§ **What is needed**:
Repeat the entries that appear below, exactly and in full.

§ **Provided records**:
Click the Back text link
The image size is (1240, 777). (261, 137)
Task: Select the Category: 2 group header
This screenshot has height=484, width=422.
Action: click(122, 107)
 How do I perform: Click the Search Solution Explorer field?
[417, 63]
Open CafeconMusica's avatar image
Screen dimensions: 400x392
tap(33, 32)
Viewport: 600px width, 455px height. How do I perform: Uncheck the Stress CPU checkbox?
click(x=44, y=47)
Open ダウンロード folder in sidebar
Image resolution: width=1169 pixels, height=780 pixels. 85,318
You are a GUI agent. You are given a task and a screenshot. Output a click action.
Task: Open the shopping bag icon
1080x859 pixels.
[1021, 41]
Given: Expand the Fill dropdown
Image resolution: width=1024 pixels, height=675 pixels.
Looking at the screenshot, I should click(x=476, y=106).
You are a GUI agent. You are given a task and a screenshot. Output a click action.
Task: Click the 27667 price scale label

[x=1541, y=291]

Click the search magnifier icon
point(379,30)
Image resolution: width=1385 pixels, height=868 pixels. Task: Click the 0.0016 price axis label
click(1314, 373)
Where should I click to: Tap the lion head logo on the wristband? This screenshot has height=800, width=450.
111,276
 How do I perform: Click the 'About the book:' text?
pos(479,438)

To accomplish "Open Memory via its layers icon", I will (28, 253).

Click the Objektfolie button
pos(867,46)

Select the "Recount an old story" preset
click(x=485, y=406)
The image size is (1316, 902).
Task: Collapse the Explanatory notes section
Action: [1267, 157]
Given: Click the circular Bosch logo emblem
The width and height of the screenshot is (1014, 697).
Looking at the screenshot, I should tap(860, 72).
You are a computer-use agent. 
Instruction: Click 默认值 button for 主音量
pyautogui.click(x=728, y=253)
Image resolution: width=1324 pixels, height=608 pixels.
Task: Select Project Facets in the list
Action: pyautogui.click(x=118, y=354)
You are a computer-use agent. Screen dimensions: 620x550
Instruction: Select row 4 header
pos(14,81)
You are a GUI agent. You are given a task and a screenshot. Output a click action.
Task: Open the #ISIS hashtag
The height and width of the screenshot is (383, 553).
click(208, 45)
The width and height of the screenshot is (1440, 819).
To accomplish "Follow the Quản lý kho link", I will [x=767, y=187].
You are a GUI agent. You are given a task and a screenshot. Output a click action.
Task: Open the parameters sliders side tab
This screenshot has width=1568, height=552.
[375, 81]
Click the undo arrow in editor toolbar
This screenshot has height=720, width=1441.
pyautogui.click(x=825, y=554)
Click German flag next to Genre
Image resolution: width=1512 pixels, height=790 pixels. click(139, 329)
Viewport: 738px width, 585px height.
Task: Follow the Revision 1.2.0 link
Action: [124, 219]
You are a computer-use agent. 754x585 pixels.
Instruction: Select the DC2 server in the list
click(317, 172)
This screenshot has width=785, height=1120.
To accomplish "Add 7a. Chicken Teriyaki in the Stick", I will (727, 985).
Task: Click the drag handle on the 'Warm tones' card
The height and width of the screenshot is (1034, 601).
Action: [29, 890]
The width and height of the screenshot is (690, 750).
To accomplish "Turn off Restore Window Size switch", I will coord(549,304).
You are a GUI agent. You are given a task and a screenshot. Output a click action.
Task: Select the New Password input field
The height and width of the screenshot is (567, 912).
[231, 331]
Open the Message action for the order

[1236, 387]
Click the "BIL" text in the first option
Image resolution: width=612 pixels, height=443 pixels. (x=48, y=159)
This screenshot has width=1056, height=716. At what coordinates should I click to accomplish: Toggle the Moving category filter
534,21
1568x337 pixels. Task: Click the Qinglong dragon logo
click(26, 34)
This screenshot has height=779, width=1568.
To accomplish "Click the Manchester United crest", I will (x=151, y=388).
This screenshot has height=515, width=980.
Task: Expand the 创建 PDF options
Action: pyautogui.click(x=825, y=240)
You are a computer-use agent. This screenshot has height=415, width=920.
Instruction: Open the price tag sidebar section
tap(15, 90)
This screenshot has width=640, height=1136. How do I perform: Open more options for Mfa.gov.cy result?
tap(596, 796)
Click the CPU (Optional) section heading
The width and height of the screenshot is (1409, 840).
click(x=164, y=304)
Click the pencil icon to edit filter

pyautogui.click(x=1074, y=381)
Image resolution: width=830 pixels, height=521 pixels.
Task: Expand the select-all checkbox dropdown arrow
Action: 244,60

§ **Written answer**:
Click the Back text link
The image size is (1240, 777). (261, 137)
Task: Select the Category: 2 group header
This screenshot has height=484, width=422.
Action: click(122, 107)
 How do I perform: Click the Search Solution Explorer field?
[417, 63]
Open CafeconMusica's avatar image
Screen dimensions: 400x392
tap(33, 32)
Viewport: 600px width, 455px height. How do I perform: Uncheck the Stress CPU checkbox?
click(x=44, y=47)
Open ダウンロード folder in sidebar
Image resolution: width=1169 pixels, height=780 pixels. 85,318
You are a GUI agent. You are given a task and a screenshot. Output a click action.
Task: Open the shopping bag icon
1080x859 pixels.
[1021, 41]
Given: Expand the Fill dropdown
Image resolution: width=1024 pixels, height=675 pixels.
Looking at the screenshot, I should click(x=476, y=106).
You are a GUI agent. You are given a task and a screenshot. Output a click action.
Task: Click the 27667 price scale label

[x=1541, y=291]

Click the search magnifier icon
point(379,30)
Image resolution: width=1385 pixels, height=868 pixels. Task: Click the 0.0016 price axis label
click(1314, 373)
Where should I click to: Tap the lion head logo on the wristband? This screenshot has height=800, width=450.
111,276
 How do I perform: Click the 'About the book:' text?
pos(479,438)

To accomplish "Open Memory via its layers icon", I will (28, 253).

Click the Objektfolie button
pos(867,46)

Select the "Recount an old story" preset
click(x=485, y=406)
The image size is (1316, 902).
Task: Collapse the Explanatory notes section
Action: [1267, 157]
Given: Click the circular Bosch logo emblem
The width and height of the screenshot is (1014, 697).
Looking at the screenshot, I should tap(860, 72).
You are a computer-use agent. 
Instruction: Click 默认值 button for 主音量
pyautogui.click(x=728, y=253)
Image resolution: width=1324 pixels, height=608 pixels.
Task: Select Project Facets in the list
Action: pyautogui.click(x=118, y=354)
You are a computer-use agent. Screen dimensions: 620x550
Instruction: Select row 4 header
pos(14,81)
You are a GUI agent. You are given a task and a screenshot. Output a click action.
Task: Open the #ISIS hashtag
The height and width of the screenshot is (383, 553).
click(208, 45)
The width and height of the screenshot is (1440, 819).
To accomplish "Follow the Quản lý kho link", I will [x=767, y=187].
You are a GUI agent. You are given a task and a screenshot. Output a click action.
Task: Open the parameters sliders side tab
This screenshot has width=1568, height=552.
[375, 81]
Click the undo arrow in editor toolbar
This screenshot has height=720, width=1441.
pyautogui.click(x=825, y=554)
Click German flag next to Genre
Image resolution: width=1512 pixels, height=790 pixels. click(139, 329)
Viewport: 738px width, 585px height.
Task: Follow the Revision 1.2.0 link
Action: [124, 219]
You are a computer-use agent. 754x585 pixels.
Instruction: Select the DC2 server in the list
click(317, 172)
This screenshot has width=785, height=1120.
To accomplish "Add 7a. Chicken Teriyaki in the Stick", I will (727, 985).
Task: Click the drag handle on the 'Warm tones' card
The height and width of the screenshot is (1034, 601).
Action: [29, 890]
The width and height of the screenshot is (690, 750).
To accomplish "Turn off Restore Window Size switch", I will coord(549,304).
You are a GUI agent. You are given a task and a screenshot. Output a click action.
Task: Select the New Password input field
The height and width of the screenshot is (567, 912).
[231, 331]
Open the Message action for the order

[1236, 387]
Click the "BIL" text in the first option
Image resolution: width=612 pixels, height=443 pixels. (x=48, y=159)
This screenshot has width=1056, height=716. At what coordinates should I click to accomplish: Toggle the Moving category filter
534,21
1568x337 pixels. Task: Click the Qinglong dragon logo
click(26, 34)
This screenshot has height=779, width=1568.
To accomplish "Click the Manchester United crest", I will (x=151, y=388).
This screenshot has height=515, width=980.
Task: Expand the 创建 PDF options
Action: pyautogui.click(x=825, y=240)
You are a computer-use agent. This screenshot has height=415, width=920.
Instruction: Open the price tag sidebar section
tap(15, 90)
This screenshot has width=640, height=1136. How do I perform: Open more options for Mfa.gov.cy result?
tap(596, 796)
Click the CPU (Optional) section heading
The width and height of the screenshot is (1409, 840).
click(x=164, y=304)
Click the pencil icon to edit filter

pyautogui.click(x=1074, y=381)
Image resolution: width=830 pixels, height=521 pixels.
Task: Expand the select-all checkbox dropdown arrow
Action: 244,60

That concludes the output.